Definition of dropper in English:

dropper

noun

  • 1A short glass tube with a rubber bulb at one end and a tiny hole at the other, for measuring out drops of medicine or other liquids.

    ‘oils sold in bottles with a rubber-tipped dropper’
    ‘an eye dropper’
    • ‘When using liquid medication, use a calibrated dropper, medicine syringe or measuring spoon to insure that you are giving your child an accurate amount of medication.’
    • ‘I prefer syringes, but droppers (from chemists) are another method, albeit more troublesome.’
    • ‘With a medicine dropper, drop 20 drops of water inside the circle.’
    • ‘Small doses may need to be measured by a special dropper instead of a teaspoon.’
    • ‘Have the child lie on one side, and using a medicine dropper, put one to three drops into the ear.’
    • ‘He extracted a few drops of the green contents with the dropper and squeezed the drug into his coffee-Scotch mixture.’
    • ‘Rinse the dropper with hot water and dry with a clean tissue.’
    • ‘You would get less mercury in the dropper than you would water if you squeezed the bulb equally in both cases.’
    • ‘Using a medicine dropper, tongs, and tweezers, how long does it take to remove 30 grains of rice from the bark of a tree?’
    • ‘So (turning this into a marketing tool,) they sold the stuff as a kit, with empty capsules and a dropper to make your own dose.’
    • ‘This medicine is to be taken by mouth even if it comes in a dropper bottle.’
    • ‘She bit her lip and stuck a medicine dropper into the bottle, filling it with a quick squeeze.’
    • ‘Using a shoestring, a medicine dropper, and a sponge strip, how long does it take to get 10 ml of water from the graduated cylinder to the cup?’
    • ‘Don't buy essential oils with rubber glass dropper tops.’
    • ‘These medications are usually applied to the infected areas with a dropper or with your finger after a feeding.’
    • ‘When purchasing oils, be skeptical of oils that are bottled in clear glass or have a rubber dropper incorporated into its screw-top cap.’
    • ‘It's easy enough to put a piece of brass on the scale and use a medicine dropper to fill the case.’
    • ‘Great care must be taken when patients need ocular treatments in addition to other treatments contained in dropper bottles.’
    • ‘When doses of liquid iron supplement are applied with a dropper, the dose should be placed well back on the tongue, and followed with water or juice.’
    • ‘Get the kind with the little test tubes and droppers.’
  • 2Australian NZ South African A light vertical stave in a fence, especially a lath used to separate the wires of a wire fence.

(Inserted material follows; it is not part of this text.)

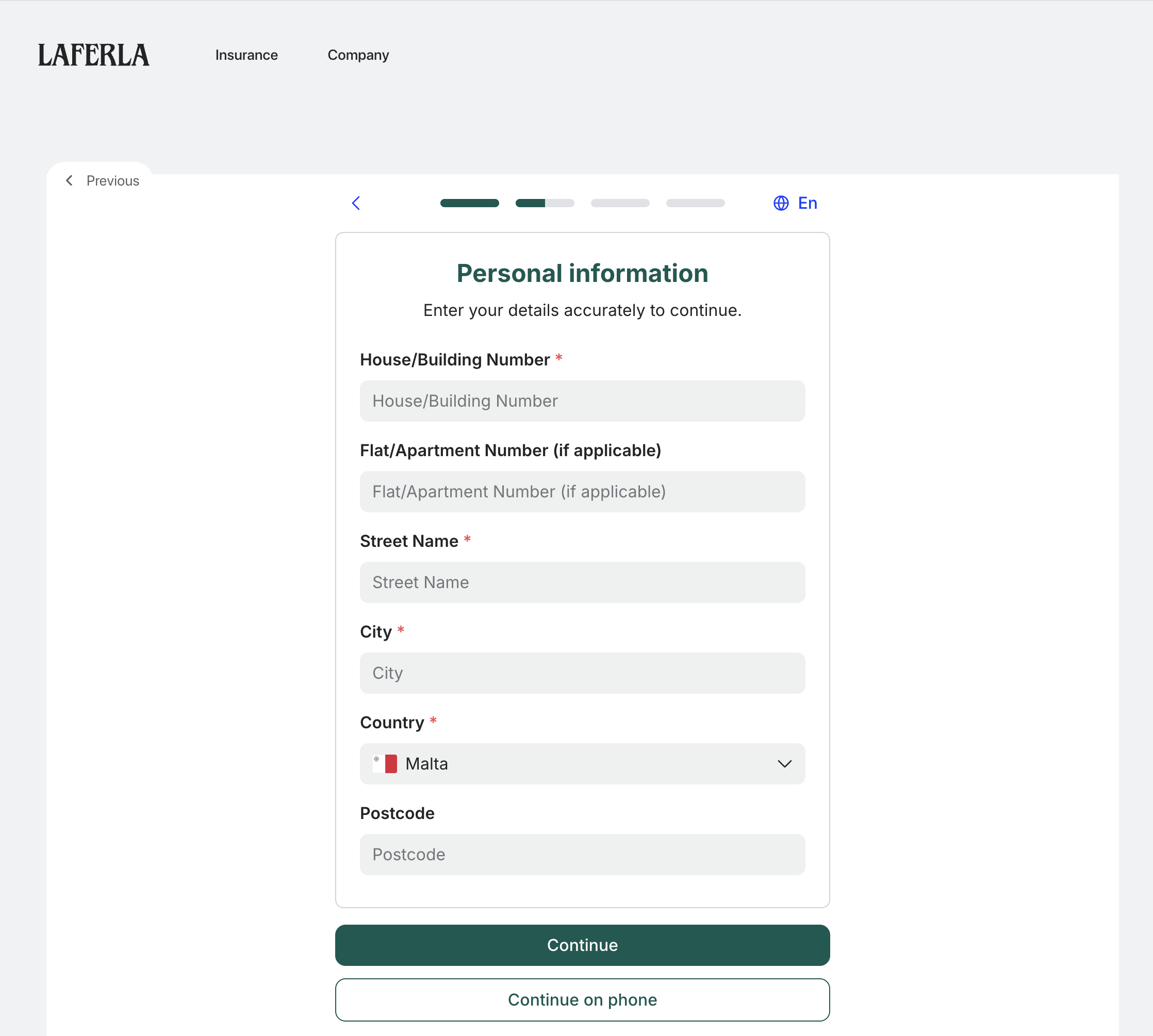Focus the Flat/Apartment Number field

coord(582,492)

    • ‘The galvanised steel fence dropper is the most convenient and easy to use fence dropper.’
    • ‘Do you require non-electric droppers, barbed wire, iowa pattern, soft wire or high tensile?’
  • 3Fishing
    A subsidiary line or loop of filament attached to a main line or leader.

    as modifier ‘a dropper line’
    • ‘My point fly is a heavy leaded nymph with a pheasant tail nymph on a dropper or tied in line some 12 inches above the heavy point fly.’
    • ‘Put the bulk shot or an olivette about 18 inches from the hook and a dropper about 8 inches from the hook.’
    • ‘I generally use this fly as a top dropper on a three fly cast, and I have found that it is a good one to use on a sinking line.’
    • ‘On weedy or messy bottoms, I often fish with a small nymph on a dropper about 18 inches from the booby.’
    • ‘One or two flies is normally quite sufficient for May loch style fishing and make sure droppers are well spaced so as to look unrelated.’

Origin

Mid 17th century (in the sense ‘a person who lets something drop’); dropper (sense 1) is first recorded in the late 19th century.